> **RECORD EXCERPTS**
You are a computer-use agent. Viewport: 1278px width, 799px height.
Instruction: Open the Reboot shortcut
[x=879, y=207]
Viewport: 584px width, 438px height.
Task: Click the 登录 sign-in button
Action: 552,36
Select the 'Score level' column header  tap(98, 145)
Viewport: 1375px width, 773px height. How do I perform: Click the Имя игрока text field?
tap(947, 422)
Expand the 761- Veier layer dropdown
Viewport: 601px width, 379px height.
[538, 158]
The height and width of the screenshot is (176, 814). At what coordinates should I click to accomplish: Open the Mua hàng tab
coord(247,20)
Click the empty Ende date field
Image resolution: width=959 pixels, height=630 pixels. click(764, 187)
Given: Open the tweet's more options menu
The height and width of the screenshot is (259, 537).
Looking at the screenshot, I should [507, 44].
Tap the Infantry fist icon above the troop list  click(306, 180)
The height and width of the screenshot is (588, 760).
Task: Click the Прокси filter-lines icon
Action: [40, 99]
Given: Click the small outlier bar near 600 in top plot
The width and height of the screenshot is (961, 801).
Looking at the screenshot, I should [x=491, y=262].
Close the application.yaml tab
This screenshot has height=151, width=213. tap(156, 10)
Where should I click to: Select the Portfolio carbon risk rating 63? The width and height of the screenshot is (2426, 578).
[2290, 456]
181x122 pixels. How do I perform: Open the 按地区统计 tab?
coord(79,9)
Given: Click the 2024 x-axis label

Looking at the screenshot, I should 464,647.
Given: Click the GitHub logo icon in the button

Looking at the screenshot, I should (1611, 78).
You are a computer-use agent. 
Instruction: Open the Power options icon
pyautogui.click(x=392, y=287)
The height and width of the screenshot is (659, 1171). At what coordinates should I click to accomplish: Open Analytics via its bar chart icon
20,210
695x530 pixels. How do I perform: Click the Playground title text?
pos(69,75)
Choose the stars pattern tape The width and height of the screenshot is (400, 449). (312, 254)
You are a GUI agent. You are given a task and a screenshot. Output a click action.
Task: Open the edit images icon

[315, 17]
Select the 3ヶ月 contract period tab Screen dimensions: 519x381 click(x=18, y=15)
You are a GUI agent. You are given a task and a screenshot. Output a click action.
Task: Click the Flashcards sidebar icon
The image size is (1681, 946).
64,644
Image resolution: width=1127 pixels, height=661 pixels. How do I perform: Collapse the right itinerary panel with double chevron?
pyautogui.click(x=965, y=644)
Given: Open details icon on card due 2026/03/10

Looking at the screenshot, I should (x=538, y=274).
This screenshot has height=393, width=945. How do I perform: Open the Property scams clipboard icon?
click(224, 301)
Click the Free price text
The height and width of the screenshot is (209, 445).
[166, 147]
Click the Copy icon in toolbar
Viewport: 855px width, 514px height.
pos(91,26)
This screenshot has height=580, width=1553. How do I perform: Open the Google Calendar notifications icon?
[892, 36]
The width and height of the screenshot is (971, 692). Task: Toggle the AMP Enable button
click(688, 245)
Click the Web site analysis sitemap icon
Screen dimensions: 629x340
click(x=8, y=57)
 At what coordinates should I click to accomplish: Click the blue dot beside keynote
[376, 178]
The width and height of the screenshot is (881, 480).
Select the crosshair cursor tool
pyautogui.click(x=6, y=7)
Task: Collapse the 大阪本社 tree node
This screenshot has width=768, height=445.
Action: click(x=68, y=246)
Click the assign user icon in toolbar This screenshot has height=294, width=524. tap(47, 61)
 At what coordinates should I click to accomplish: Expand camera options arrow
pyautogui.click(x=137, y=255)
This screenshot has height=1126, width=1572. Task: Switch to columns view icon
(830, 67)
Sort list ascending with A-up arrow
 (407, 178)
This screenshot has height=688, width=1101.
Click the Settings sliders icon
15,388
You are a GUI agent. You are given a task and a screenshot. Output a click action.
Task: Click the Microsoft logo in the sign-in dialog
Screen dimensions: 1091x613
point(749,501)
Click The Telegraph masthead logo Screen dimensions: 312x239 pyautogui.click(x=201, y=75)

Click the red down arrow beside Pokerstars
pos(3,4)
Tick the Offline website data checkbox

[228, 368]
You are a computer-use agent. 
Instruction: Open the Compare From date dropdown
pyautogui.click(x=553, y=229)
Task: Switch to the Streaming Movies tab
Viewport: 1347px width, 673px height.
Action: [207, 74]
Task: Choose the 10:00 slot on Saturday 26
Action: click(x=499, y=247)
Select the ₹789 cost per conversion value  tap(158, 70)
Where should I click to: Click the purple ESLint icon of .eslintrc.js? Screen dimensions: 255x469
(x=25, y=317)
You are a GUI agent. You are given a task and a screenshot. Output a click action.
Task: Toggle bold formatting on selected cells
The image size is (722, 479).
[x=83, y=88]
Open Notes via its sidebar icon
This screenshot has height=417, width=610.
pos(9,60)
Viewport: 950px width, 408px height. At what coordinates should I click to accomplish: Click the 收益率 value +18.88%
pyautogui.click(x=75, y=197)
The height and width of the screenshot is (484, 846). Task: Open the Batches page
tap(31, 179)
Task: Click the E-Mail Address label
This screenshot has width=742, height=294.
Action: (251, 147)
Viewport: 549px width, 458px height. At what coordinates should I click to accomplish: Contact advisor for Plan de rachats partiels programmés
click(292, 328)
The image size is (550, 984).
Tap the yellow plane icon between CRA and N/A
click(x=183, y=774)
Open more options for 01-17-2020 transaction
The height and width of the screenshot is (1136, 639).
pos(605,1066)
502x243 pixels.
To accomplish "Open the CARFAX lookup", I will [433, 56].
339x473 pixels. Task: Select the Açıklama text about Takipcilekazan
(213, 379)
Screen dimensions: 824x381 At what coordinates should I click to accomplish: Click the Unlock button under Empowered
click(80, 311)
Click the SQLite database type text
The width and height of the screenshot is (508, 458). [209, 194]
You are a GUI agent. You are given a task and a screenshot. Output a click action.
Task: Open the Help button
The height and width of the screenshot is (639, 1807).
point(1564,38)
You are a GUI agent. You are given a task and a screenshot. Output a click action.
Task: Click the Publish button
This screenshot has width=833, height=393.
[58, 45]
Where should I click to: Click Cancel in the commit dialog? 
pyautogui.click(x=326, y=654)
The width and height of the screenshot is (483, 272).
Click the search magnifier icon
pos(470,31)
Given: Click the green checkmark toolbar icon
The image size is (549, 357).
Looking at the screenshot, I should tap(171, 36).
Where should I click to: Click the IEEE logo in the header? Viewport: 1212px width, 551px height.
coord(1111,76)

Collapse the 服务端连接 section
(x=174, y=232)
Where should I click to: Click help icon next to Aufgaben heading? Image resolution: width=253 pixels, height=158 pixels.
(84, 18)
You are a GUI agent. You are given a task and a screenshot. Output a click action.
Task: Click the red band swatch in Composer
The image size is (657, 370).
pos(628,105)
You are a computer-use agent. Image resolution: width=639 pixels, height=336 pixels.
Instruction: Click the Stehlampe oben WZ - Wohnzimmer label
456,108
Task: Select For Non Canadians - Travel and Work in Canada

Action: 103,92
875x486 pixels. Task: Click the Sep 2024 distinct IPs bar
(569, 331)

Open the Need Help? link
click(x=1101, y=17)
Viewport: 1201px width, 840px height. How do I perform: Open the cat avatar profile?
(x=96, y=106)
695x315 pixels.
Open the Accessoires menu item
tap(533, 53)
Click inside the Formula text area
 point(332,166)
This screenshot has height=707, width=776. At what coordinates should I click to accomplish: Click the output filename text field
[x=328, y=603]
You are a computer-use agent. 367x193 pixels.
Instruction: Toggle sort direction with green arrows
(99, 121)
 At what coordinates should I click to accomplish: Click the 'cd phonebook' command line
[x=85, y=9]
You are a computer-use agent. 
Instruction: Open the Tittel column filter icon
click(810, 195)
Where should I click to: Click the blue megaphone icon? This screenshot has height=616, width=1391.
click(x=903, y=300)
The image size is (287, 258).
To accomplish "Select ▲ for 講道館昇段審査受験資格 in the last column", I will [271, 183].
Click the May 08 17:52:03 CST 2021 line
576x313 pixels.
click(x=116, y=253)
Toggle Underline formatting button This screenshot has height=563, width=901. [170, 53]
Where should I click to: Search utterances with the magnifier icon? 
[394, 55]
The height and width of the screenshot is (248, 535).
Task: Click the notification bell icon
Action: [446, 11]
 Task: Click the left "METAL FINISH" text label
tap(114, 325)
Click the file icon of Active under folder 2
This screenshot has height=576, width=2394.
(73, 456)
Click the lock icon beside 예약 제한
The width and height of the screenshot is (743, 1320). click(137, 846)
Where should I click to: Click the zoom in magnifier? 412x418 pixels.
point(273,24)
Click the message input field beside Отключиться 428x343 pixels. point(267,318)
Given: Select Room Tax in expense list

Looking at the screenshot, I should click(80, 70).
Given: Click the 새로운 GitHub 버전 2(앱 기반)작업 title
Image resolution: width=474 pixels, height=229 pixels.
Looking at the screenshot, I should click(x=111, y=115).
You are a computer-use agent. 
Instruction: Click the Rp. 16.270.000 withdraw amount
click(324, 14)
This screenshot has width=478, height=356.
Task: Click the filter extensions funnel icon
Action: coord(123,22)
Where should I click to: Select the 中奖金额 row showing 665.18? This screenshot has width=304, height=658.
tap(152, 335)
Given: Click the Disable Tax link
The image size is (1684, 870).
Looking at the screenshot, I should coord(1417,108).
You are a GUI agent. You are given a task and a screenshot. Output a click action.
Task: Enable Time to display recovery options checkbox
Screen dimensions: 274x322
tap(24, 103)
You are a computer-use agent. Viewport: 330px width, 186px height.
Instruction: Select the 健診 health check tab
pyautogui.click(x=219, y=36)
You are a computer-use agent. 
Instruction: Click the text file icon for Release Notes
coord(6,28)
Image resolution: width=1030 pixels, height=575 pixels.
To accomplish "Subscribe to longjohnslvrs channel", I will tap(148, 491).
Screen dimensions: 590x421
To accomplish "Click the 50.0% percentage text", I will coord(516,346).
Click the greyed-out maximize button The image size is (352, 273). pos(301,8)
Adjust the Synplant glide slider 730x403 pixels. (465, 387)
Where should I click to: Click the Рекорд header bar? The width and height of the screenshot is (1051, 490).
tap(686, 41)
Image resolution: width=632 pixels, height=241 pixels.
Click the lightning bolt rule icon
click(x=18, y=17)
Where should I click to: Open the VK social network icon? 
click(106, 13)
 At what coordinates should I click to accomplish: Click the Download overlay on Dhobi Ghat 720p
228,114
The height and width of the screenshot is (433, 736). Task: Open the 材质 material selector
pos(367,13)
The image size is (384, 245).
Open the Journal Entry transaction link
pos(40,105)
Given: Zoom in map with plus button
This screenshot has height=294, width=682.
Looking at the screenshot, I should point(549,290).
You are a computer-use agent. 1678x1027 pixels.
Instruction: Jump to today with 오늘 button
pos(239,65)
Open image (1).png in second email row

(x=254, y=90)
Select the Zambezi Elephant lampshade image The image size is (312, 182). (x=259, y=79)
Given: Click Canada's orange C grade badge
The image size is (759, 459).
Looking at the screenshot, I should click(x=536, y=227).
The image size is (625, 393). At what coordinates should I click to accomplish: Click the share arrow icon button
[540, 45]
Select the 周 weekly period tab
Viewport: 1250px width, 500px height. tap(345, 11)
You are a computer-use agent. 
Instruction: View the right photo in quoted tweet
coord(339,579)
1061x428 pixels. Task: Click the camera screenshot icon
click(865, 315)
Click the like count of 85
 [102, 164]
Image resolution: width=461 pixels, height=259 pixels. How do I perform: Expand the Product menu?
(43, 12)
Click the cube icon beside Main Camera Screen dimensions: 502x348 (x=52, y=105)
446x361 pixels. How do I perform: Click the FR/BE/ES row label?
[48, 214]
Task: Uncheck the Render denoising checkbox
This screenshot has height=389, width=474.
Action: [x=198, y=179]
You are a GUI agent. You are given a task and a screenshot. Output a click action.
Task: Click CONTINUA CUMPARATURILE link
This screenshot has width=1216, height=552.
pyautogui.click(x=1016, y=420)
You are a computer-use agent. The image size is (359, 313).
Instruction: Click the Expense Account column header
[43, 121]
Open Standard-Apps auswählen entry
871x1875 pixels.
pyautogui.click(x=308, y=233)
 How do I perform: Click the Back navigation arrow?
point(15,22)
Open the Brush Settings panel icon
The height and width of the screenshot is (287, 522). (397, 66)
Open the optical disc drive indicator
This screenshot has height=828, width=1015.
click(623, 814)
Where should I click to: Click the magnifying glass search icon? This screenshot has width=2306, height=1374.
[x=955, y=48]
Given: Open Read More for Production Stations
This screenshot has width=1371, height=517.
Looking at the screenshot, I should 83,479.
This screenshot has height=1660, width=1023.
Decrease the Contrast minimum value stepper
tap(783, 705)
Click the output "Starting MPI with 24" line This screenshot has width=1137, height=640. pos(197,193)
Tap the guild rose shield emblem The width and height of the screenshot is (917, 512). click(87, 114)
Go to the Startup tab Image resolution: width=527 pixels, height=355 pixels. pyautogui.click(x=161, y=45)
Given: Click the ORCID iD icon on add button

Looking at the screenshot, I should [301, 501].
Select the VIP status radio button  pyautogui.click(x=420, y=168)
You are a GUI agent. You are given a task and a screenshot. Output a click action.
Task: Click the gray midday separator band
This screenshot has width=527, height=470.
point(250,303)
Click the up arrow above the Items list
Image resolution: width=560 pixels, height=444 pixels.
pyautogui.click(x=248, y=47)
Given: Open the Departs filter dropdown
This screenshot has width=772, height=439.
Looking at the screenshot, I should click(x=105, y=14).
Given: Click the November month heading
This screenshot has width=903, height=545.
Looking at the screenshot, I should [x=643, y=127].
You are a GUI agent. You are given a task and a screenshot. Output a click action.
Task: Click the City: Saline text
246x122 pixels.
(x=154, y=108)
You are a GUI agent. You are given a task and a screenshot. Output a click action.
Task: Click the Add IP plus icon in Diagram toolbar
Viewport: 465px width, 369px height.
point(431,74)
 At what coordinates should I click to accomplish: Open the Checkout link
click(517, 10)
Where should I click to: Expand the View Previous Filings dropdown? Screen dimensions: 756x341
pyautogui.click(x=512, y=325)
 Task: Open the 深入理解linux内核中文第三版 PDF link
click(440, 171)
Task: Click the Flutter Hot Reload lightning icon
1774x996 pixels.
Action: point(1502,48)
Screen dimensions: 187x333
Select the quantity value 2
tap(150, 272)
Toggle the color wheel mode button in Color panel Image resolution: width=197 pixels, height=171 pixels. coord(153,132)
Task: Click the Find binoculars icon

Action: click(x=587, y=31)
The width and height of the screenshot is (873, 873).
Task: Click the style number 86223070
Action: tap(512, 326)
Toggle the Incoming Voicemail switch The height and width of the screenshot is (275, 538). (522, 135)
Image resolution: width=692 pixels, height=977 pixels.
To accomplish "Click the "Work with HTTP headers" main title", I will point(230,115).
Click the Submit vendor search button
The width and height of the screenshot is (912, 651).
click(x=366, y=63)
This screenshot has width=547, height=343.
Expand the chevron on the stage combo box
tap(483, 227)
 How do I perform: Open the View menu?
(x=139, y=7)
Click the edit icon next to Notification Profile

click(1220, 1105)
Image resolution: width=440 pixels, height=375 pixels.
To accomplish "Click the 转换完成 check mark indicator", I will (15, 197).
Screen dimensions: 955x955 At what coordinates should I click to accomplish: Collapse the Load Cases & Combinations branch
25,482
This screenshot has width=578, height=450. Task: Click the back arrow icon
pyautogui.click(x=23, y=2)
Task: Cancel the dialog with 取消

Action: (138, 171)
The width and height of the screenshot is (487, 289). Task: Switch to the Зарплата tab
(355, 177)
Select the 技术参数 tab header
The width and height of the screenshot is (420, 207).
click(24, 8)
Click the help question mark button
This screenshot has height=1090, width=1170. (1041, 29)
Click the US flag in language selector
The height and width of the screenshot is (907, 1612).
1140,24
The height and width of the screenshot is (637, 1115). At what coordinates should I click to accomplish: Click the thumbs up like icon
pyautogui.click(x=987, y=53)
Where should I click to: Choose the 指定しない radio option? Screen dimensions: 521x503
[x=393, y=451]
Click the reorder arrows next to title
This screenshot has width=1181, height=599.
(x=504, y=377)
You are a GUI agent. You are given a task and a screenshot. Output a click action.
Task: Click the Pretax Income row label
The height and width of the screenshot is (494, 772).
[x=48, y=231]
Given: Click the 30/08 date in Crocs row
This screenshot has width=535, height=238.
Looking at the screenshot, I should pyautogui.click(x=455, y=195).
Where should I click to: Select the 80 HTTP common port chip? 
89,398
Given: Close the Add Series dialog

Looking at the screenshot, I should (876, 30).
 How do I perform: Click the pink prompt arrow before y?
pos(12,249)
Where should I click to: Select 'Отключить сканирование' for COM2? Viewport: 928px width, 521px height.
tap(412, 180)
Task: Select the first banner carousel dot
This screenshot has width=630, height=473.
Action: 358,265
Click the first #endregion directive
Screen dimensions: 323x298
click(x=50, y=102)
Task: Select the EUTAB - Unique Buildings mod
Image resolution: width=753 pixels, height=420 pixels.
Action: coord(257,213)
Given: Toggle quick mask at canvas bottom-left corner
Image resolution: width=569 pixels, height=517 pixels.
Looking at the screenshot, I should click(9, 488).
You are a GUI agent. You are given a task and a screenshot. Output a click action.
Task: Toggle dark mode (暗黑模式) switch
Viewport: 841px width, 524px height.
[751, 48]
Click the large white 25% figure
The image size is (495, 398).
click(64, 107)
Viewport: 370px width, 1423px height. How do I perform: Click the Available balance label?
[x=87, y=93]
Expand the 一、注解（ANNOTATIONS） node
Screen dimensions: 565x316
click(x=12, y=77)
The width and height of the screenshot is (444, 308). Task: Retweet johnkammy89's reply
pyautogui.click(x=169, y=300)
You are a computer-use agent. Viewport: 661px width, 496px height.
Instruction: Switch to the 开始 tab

> **TASK TO CARRY OUT**
Only the lines above starting at the line that holds "Collapse the 服务端连接 section" and ending at the line that holds "Task: Click the red band swatch in Composer" are to be repeated, exactly and in full.

> **REPLY TO THE EXERCISE**
Collapse the 服务端连接 section
(x=174, y=232)
Where should I click to: Click help icon next to Aufgaben heading? Image resolution: width=253 pixels, height=158 pixels.
(84, 18)
You are a GUI agent. You are given a task and a screenshot. Output a click action.
Task: Click the red band swatch in Composer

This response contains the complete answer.